* _What the task asks_
Please rewrite the rows below, replacing "Paintbrush" with "Brush" and leaving everything else unchanged.
## start Record list
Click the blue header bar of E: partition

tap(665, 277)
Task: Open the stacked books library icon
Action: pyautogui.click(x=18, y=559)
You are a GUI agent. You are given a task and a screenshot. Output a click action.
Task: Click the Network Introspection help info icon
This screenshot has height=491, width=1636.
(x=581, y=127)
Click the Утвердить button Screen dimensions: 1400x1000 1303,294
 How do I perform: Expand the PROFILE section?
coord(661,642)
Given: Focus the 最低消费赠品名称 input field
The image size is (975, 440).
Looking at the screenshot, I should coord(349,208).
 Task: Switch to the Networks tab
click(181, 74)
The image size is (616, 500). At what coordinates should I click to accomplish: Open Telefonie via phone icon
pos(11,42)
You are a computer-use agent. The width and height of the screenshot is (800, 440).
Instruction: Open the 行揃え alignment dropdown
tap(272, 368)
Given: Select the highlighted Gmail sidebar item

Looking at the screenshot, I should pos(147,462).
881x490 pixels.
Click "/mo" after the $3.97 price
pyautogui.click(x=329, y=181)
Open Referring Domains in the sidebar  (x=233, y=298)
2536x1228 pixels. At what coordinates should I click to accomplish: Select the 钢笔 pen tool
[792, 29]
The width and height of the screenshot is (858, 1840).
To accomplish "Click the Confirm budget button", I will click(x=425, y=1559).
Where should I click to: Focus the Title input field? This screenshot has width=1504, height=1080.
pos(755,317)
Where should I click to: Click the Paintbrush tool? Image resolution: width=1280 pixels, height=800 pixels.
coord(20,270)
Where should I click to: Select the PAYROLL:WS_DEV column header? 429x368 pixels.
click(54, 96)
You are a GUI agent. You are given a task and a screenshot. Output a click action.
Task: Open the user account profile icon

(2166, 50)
## end Record list
* _Full answer_
Click the blue header bar of E: partition

tap(665, 277)
Task: Open the stacked books library icon
Action: pyautogui.click(x=18, y=559)
You are a GUI agent. You are given a task and a screenshot. Output a click action.
Task: Click the Network Introspection help info icon
This screenshot has height=491, width=1636.
(x=581, y=127)
Click the Утвердить button Screen dimensions: 1400x1000 1303,294
 How do I perform: Expand the PROFILE section?
coord(661,642)
Given: Focus the 最低消费赠品名称 input field
The image size is (975, 440).
Looking at the screenshot, I should coord(349,208).
 Task: Switch to the Networks tab
click(181, 74)
The image size is (616, 500). At what coordinates should I click to accomplish: Open Telefonie via phone icon
pos(11,42)
You are a computer-use agent. The width and height of the screenshot is (800, 440).
Instruction: Open the 行揃え alignment dropdown
tap(272, 368)
Given: Select the highlighted Gmail sidebar item

Looking at the screenshot, I should pos(147,462).
881x490 pixels.
Click "/mo" after the $3.97 price
pyautogui.click(x=329, y=181)
Open Referring Domains in the sidebar  (x=233, y=298)
2536x1228 pixels. At what coordinates should I click to accomplish: Select the 钢笔 pen tool
[792, 29]
The width and height of the screenshot is (858, 1840).
To accomplish "Click the Confirm budget button", I will click(x=425, y=1559).
Where should I click to: Focus the Title input field? This screenshot has width=1504, height=1080.
pos(755,317)
Where should I click to: Click the Brush tool? Image resolution: width=1280 pixels, height=800 pixels.
coord(20,270)
Where should I click to: Select the PAYROLL:WS_DEV column header? 429x368 pixels.
click(54, 96)
You are a GUI agent. You are given a task and a screenshot. Output a click action.
Task: Open the user account profile icon

(2166, 50)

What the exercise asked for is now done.